Channeling Emotions: Early 20th-Century Affective Engineering in Canada, Brazil, Italy, and the South Caucasus

AHA Session 49
Friday, January 3, 2025: 3:30 PM-5:00 PM
Riverside Suite (Sheraton New York, Third Floor)
Chair:
Micah J. Oelze, Adelphi University
Comment:
Matthew B. Karush, George Mason University

Session Abstract

Historians and musicologists have increasingly come to recognize the political power of sonic media and its pivotal role in shaping public discourse and national consciousness. Recent research on early radio broadcasts, folkloric recordings, and pioneering broadcasting experiments has shown how musicians and composers have crafted narratives—whether ideological or nationalist—and leveraged songwriting and broadcasting as means to disseminate and entrench these narratives.[1] However, a considerable body of archival evidence suggests that many of these early creators and arrangers did not primarily view their work as crafting narratives; rather, their main interest lay in exploring the potential of new media soundscapes to manipulate emotions. Indeed, such efforts predate what is commonly recognized as the era of new media, with cultural producers from the turn into the twentieth-century onward endeavoring to use music–in written, recorded, and even esoteric forms–to evoke specific emotions such as anger, nostalgia, or hope on a widespread scale, efforts that gained in intensity during strategically political periods and seasons.

This panel presents new research from a global perspective, offering a panoramic view of these early attempts at emotional engineering. It convenes a diverse group of innovative scholars at various stages of their careers—from recent appointees to tenured faculty—and from a range of institutions, including Middlebury College and the University of Toronto. Together we examine four case studies—in Brazil, Canada, Italy, and the Russian Empire—that center around experiments with aural media during the early twentieth century. As a panel, we first share the ways in which we are breaking new ground in the examination of the history of affect, social engineering, and authoritarianism. Then we specifically deliver lessons in method, making it possible for non-musician historians to reconsider the value of listening to the archive.

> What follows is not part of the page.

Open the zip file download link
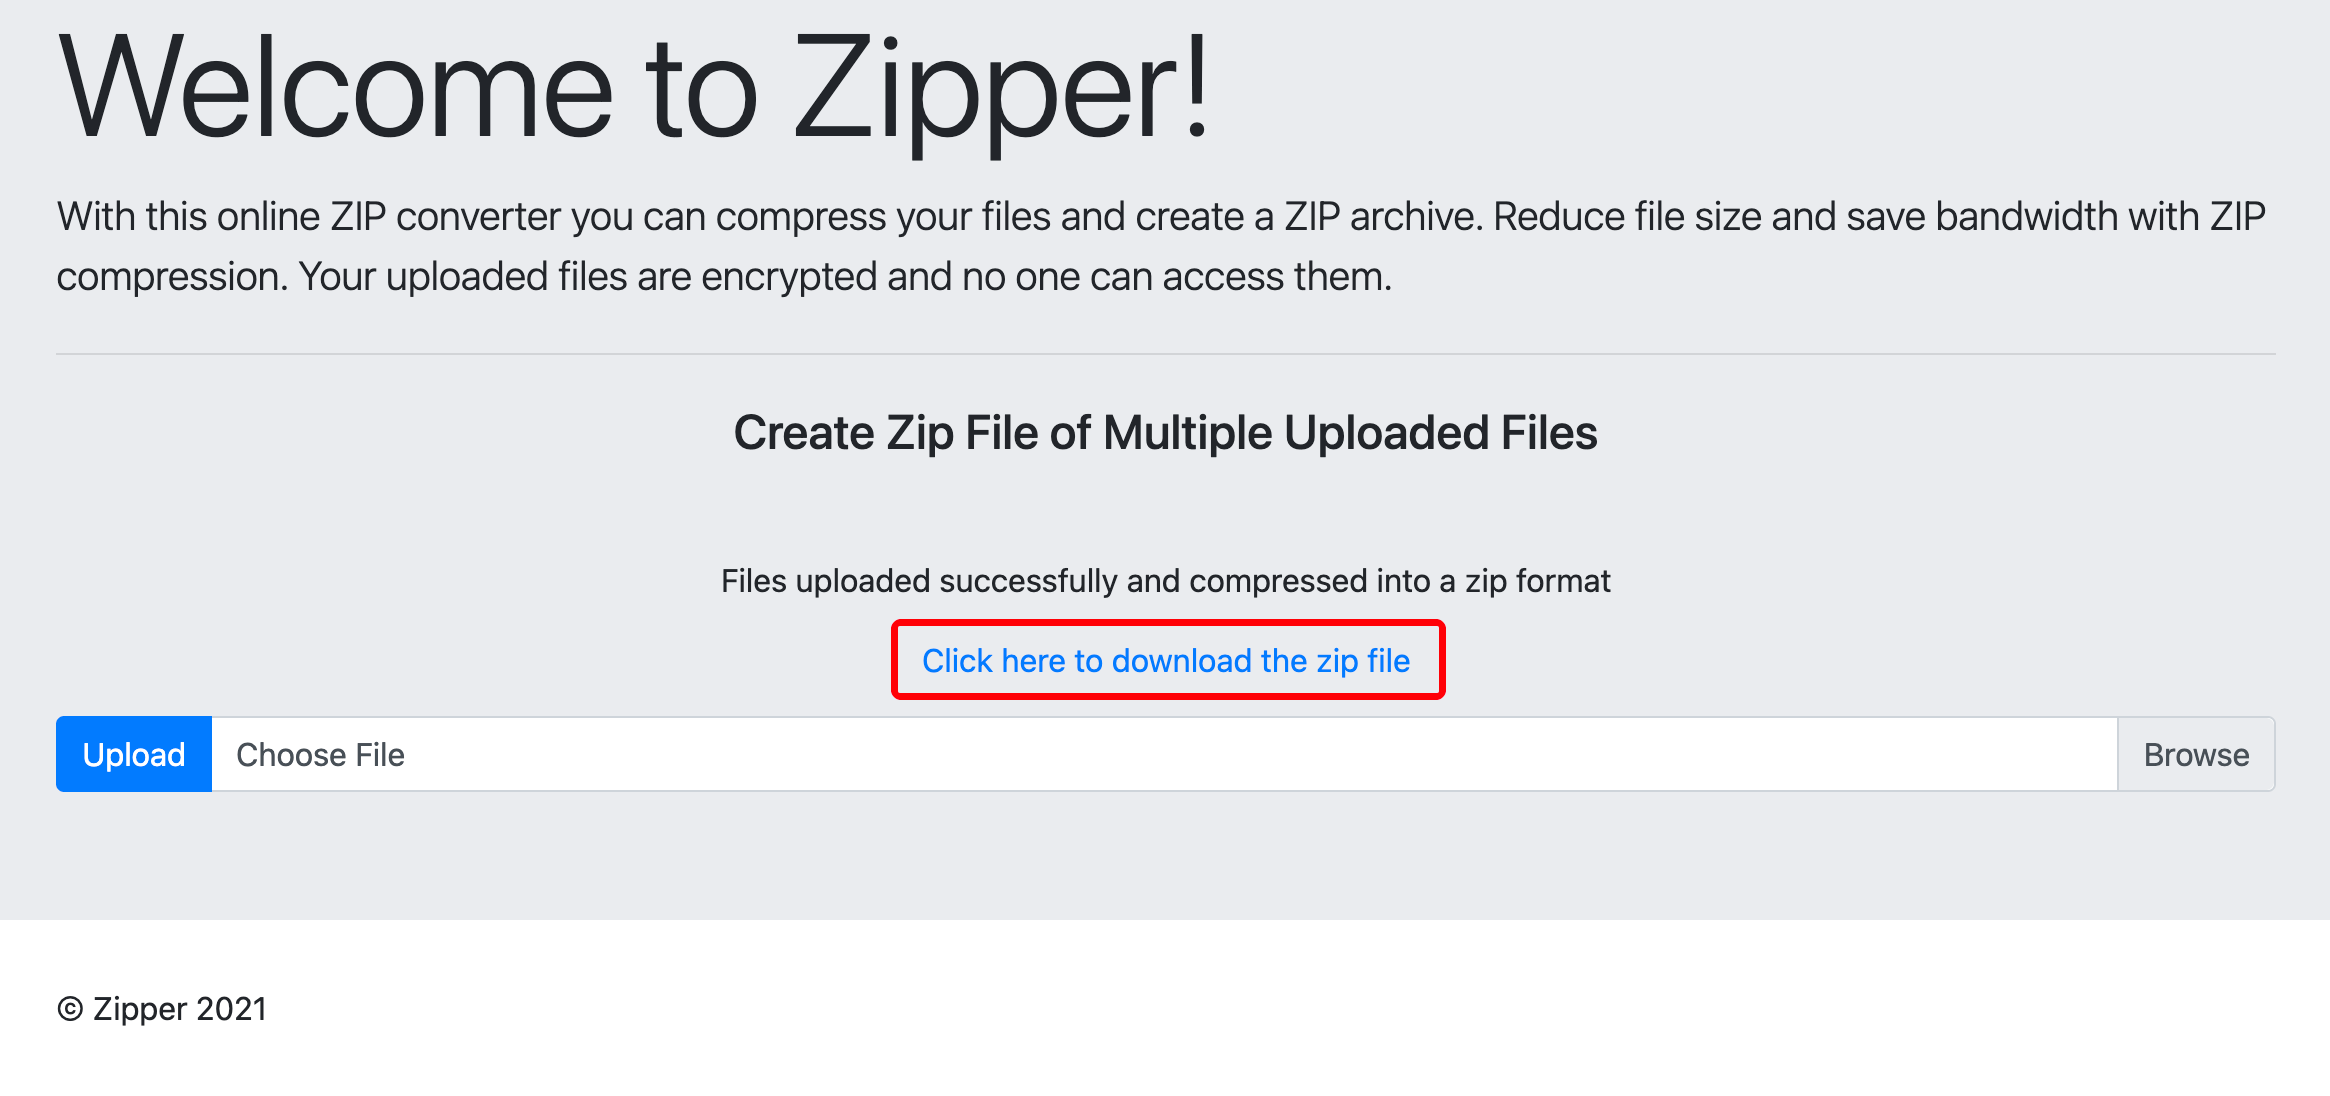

[1] Pamela Potter (1998) and Karen Painter (2007) show that music critics and musicologists endorsed the narrative that German music was “supreme among the arts”; Carlos Sandroni (2001), Hermano Vianna (1999), Bryan McCann (2004) Marc Hartzman (2013) explain how samba was employed to create narratives linking samba to Brazilian national identity; Pauline Fairclough (2016) has explored the Soviet use of concert music to endorse support for the revolution.